- [Required work]: List every line of the items below that contains the string "size", copying each line in full.

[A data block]

▼

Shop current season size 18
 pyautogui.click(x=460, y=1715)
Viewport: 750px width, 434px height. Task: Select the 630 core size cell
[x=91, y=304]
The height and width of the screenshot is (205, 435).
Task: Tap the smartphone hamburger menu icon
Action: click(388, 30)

▲

- [Problem solution]:
Shop current season size 18
Viewport: 750px width, 434px height. Task: Select the 630 core size cell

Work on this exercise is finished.